Our first project together is ‘Ripple Ripple Rippling’, working with a village on the outskirts of Wuhan, our shared hometown. The villagers are part of China’s 300 million rural migrant workers. We wanted to spend time with them and understand how they make worlds. Working independently allowed us to experiment beyond institutional constraints. After years of relationship-building, we introduced filmmaking into our daily fieldwork, not simply as documentation, but as a way to engage villagers’ imaginaries. In 2023, we organised a screen-back event at the village’s abandoned commune hall. Through immersive spatial projection, we showed the community images of their everyday lives alongside scenes we had improvised together. The entire village gathered, transforming the former political site into a theatre of the everyday. This process later became the short experimental film ‘The Hall’.

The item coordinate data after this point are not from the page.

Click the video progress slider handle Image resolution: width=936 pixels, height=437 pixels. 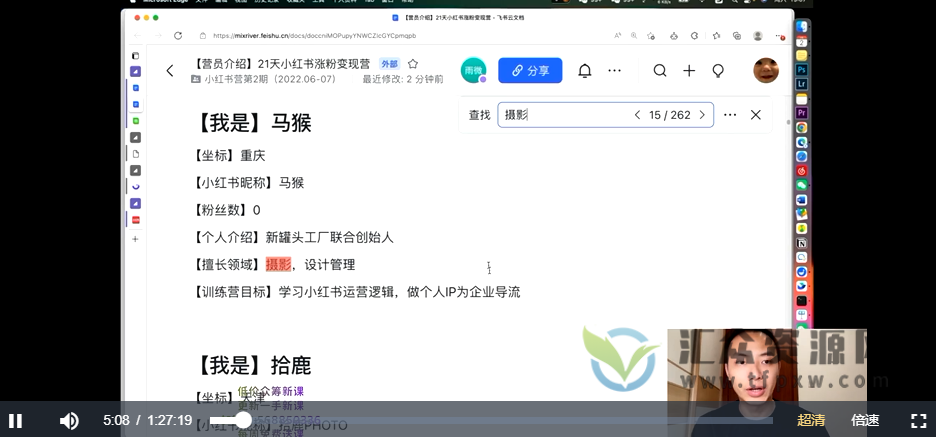(243, 420)
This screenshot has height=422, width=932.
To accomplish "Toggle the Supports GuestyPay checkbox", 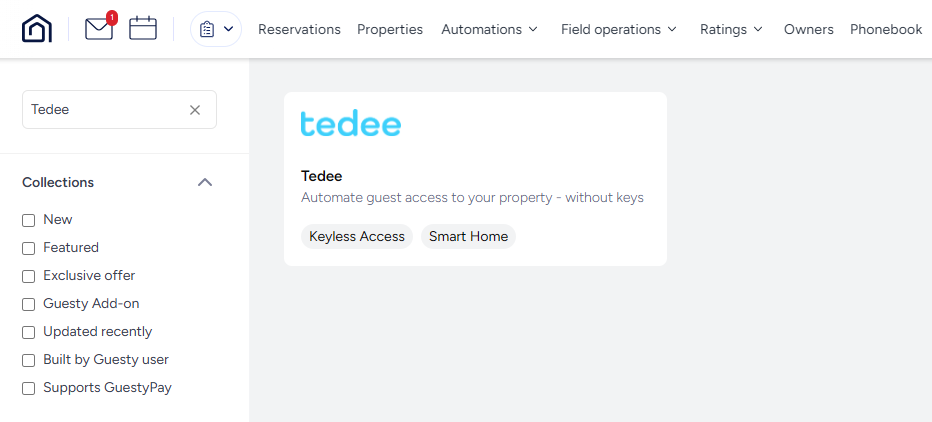I will coord(29,388).
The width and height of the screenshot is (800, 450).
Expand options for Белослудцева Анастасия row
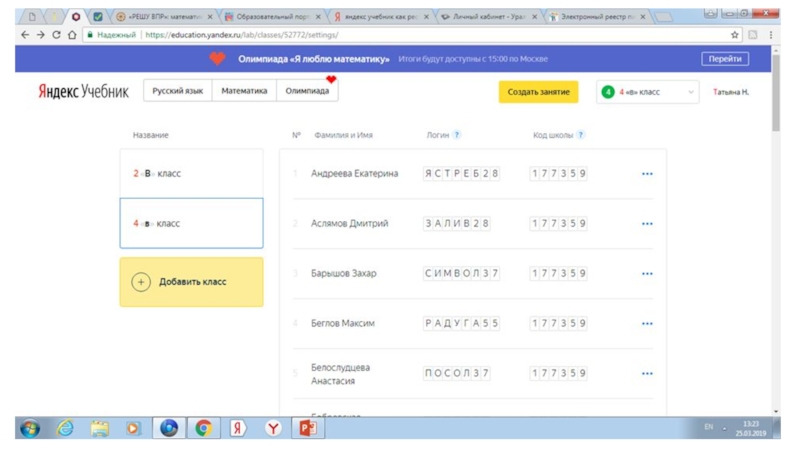647,374
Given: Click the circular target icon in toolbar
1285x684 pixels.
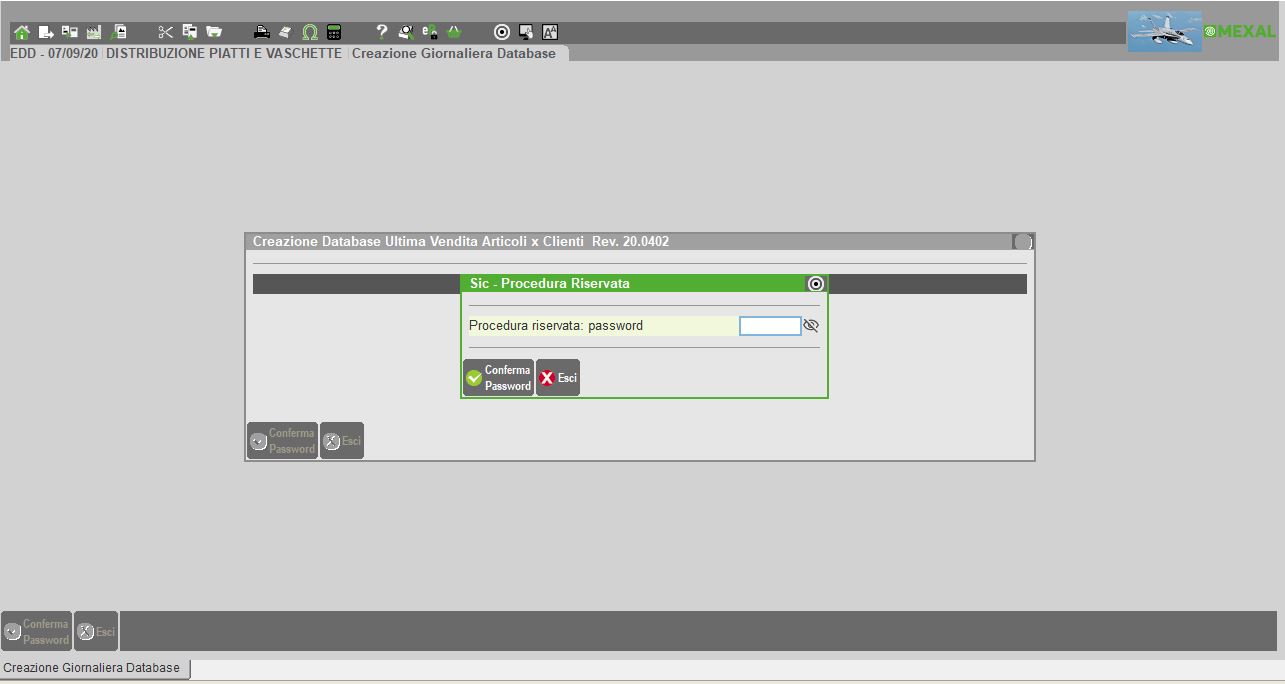Looking at the screenshot, I should click(x=502, y=32).
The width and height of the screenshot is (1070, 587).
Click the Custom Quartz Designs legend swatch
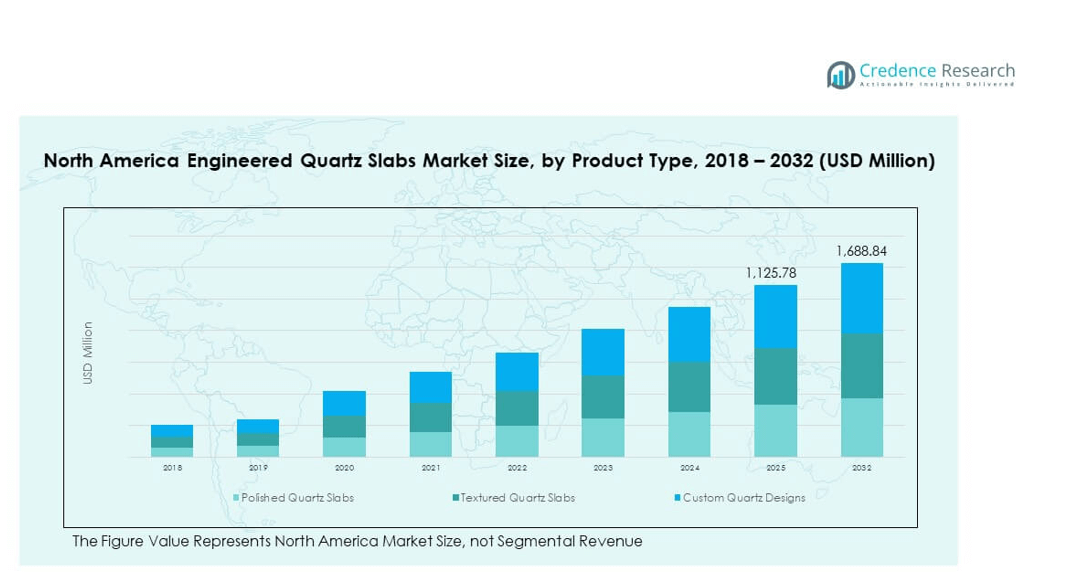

CNTRFLD. Identity and Heritage
Your work engages with place, belonging, and displacement. How has your heritage shaped your understanding of identity, and how does this perspective inform your projects?
field-0. Our keywords would be movement or migration and what is often rendered invisible.
CZ. I grew up within a family history of migration in China. My maternal grandparents went through the turbulence of the Chinese Civil War from Guizhou to Wuhan, where I was born. Later, I moved to Shenzhen and, at nineteen, to London on my own. Even till today, I struggle to answer the seemingly simple question, “Where are you from?” This experience shapes my understanding of identity as something shifting rather than fixed, and it fuels my curiosity about movement, flows, and displacement that run through our projects.
JCC. As Chen mentioned, our upbringing coincided with China’s rapid urbanisation. Behind this transformation are millions of rural migrant workers leaving their homes and families to build and serve cities. At some point, it struck me that the first twenty years of my life in Wuhan benefited tremendously from their labour, yet I knew almost nothing about who they were or how they lived.
That realisation led me to use my PhD research to get to know migrant workers more closely, and this is the foundation for Ripple Ripple Rippling. From Ripple Ripple Rippling to Tracing Sand, we expand our inquiry from within China to a wider Southeast Asian context, following material and labour flows across borders. Working anthropologically through participant observation has been central to both projects. It demands self transformation—unlearning assumptions, making the familiar strange, and learning from other communities. This ongoing process continues to shape not only our methods, but our sense of identity itself.
CNTRFLD. Home and Base
Where do you live and work now, and why? How do you define “home,” especially given your transnational practice?
field-0. The past 2 to 3 years have been a period of intense fieldwork. Rarely staying more than three weeks in one place, we have come to internalise the fieldwork as a way of life. Perhaps, by drifting with the currents of people, sediment, and power, we have joined their flow — holding the belief that planetary interconnectedness is not an abstraction, but something that can be sensed, embodied and lived. It’s difficult to define where home is. Practically speaking, when not travelling, we are mostly based in London, as Cyan continues to teach part-time at the Royal College of Art.